L’accumulation des déceptions, des
souffrances et le manque de perspectives combinés à une mécanique
institutionnelle écrasante qui donne la primauté au Président de la
République, continuent de produire un puissant cataclysme.
La
disposition des forces politiques est totalement bouleversée. Les deux
partis hier dominants et qui prétendaient installer un bipartisme à la
française sont écartés de la scène. De chacun d’eux sont sortis
d’anciens ministres et élus pour rallier le nouveau parti de M. Macron
afin d’échapper au naufrage et de se faire réélire. Confirmation
éclatante, comme nous n’avons cessé de le relever ici, qu’il n’y avait
pas de désaccord fondamental entre eux. C’est ainsi que les candidats
portant le label du Président de la République réalisent le score le
plus élevé. Ils seront, après le deuxième tour, rejoints par d’autres,
venus des deux camps, qui piaffent d’impatience d’abandonner leurs
anciens positionnements respectifs.
Au total, beaucoup, beaucoup de députés voteront, au plus vite, de
mauvaises lois contre le monde du travail et de la création, contre les
chômeurs et les jeunes ! La correction de l’unanimisme parlementaire en
préparation ne peut venir, d’ici dimanche, que d’une mobilisation
exceptionnelle de celles et ceux qui ne se sont pas déplacés au premier
tour. Dans les circonscriptions qui le permettent encore, ils ont le
pouvoir d’élire des députés qui se battront contre les multiples projets
de régression sociale et démocratique que le gouvernement dirigé par la
droite a, par calcul, refusé de mettre sur la table avant les élections
législatives. Rarement leur engagement personnel aura été aussi concret
et décisif. Il ne sera possible qu’en surmontant les effets d’une
propagande de tous les instants qui vise à les convaincre que tout est
joué et que l’élection des députés est somme toute secondaire dans un
pays où le Président, une fois élu, décide de tout. Propagande dont
l’efficacité explique, pour une part, un niveau d’abstention inconnu
dans une élection législative depuis … l’instauration du suffrage
universel en 1848 !
C’est en quelque sorte à une attaque insidieuse contre la démocratie,
contre le régime parlementaire, et par voie de conséquence contre la
souveraineté populaire à laquelle nous assistons.
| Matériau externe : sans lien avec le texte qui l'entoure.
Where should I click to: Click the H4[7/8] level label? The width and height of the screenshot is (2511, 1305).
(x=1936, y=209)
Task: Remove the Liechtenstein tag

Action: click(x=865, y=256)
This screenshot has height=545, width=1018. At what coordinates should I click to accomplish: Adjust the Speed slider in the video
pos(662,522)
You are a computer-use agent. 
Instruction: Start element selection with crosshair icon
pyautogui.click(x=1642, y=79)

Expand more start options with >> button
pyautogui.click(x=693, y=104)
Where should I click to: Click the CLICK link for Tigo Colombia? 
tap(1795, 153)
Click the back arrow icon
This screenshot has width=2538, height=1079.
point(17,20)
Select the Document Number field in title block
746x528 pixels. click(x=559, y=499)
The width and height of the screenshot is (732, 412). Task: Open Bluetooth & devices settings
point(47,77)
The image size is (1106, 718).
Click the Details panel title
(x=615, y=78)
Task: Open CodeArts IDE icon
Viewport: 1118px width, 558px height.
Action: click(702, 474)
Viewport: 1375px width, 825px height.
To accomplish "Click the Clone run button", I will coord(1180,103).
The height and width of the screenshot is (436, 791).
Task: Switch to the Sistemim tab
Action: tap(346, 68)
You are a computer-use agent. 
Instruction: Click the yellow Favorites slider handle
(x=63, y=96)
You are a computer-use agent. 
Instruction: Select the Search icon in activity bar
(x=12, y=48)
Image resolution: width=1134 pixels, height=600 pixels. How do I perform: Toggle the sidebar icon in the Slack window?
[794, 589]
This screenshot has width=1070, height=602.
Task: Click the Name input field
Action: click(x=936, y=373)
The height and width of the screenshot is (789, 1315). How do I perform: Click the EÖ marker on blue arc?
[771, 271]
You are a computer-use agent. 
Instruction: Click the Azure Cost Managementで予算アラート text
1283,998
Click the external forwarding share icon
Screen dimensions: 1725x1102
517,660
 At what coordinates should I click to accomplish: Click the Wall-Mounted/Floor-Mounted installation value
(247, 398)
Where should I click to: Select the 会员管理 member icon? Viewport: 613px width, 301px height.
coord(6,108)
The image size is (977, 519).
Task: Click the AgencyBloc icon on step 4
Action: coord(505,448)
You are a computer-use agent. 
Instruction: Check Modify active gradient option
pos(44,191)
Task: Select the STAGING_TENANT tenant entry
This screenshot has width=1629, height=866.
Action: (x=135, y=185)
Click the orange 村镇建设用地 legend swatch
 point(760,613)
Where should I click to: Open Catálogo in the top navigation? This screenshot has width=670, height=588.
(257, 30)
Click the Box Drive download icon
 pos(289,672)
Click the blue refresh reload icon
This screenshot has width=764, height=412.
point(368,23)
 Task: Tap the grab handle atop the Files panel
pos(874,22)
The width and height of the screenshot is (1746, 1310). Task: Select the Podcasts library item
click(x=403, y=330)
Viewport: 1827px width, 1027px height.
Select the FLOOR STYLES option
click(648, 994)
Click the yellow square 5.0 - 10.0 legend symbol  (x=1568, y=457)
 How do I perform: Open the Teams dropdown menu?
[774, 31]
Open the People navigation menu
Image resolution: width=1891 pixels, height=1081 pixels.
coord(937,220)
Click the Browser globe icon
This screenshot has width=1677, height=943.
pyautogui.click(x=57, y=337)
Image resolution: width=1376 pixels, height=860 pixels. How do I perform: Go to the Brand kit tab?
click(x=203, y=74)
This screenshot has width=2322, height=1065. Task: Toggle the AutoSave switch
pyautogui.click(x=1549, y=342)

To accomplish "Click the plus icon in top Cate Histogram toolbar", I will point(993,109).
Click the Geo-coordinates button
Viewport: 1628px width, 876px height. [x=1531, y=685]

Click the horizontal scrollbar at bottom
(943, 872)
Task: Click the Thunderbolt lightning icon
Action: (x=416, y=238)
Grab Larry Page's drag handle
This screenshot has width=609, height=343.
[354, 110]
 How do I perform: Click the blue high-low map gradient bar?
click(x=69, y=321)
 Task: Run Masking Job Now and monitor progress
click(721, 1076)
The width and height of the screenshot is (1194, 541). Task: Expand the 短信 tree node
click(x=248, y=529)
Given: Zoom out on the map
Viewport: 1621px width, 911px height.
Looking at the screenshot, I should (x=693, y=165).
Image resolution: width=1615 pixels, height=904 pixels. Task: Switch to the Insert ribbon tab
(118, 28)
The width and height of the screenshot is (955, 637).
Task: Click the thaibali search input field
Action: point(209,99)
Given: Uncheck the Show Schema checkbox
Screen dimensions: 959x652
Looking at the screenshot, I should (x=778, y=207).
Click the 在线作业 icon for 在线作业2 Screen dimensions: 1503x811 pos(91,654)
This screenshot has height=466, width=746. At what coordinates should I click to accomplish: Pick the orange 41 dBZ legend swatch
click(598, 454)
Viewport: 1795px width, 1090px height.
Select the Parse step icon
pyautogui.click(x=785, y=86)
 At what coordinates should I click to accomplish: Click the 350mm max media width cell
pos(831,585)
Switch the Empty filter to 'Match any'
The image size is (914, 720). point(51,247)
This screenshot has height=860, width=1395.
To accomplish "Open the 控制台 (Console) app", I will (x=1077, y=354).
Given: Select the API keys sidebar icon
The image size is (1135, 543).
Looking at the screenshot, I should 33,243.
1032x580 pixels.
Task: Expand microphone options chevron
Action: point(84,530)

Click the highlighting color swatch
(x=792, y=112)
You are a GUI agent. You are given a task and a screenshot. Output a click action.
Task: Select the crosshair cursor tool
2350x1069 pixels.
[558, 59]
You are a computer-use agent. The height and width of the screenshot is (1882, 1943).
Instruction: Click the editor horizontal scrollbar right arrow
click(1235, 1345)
Ce « retrait » des
classes populaires a une profonde signification qui devra faire l’objet
d’une profonde analyse. Non seulement ce n’est pas un bon signe pour la
démocratie, mais tout indique que la crise de la représentation
politique ne s’est pas évanouie avec l’élection de M. Macron. Elle
pourrait même s’amplifier dans quelques mois quand nos concitoyens
découvriront que, derrière de nouveaux visages, c’est la vieille
politique au service des puissances d’argent qui s’appliquerait à partir
de la caution d’une Assemblée Nationale devenue la simple courroie de
transmission du palais de l’Elysée. Pourtant, après n’avoir réalisé
qu’un quart des voix à l’élection présidentielle, le parti du Président
n’en recueille là que le tiers. Un score appréciable mais qui
n’autorise pas à conclure qu’une majorité de nos concitoyens approuve
les projets d’ordonnances pour précariser encore plus le travail et
affaiblir la défense des salariés, augmenter la contribution sociale
généralisée tout en abaissant l’impôt sur les grandes fortunes, pour
instaurer un État d’urgence permanent ou encore réduire le nombre
d’agents des services publics. En vérité il n’y a ni adhésion, ni élan
supplémentaire en faveur du Président de la République. Il tire sa force
de l’abstention et de la trop grande division des forces de gauche qui
se réclament de la transformation sociale et environnementale.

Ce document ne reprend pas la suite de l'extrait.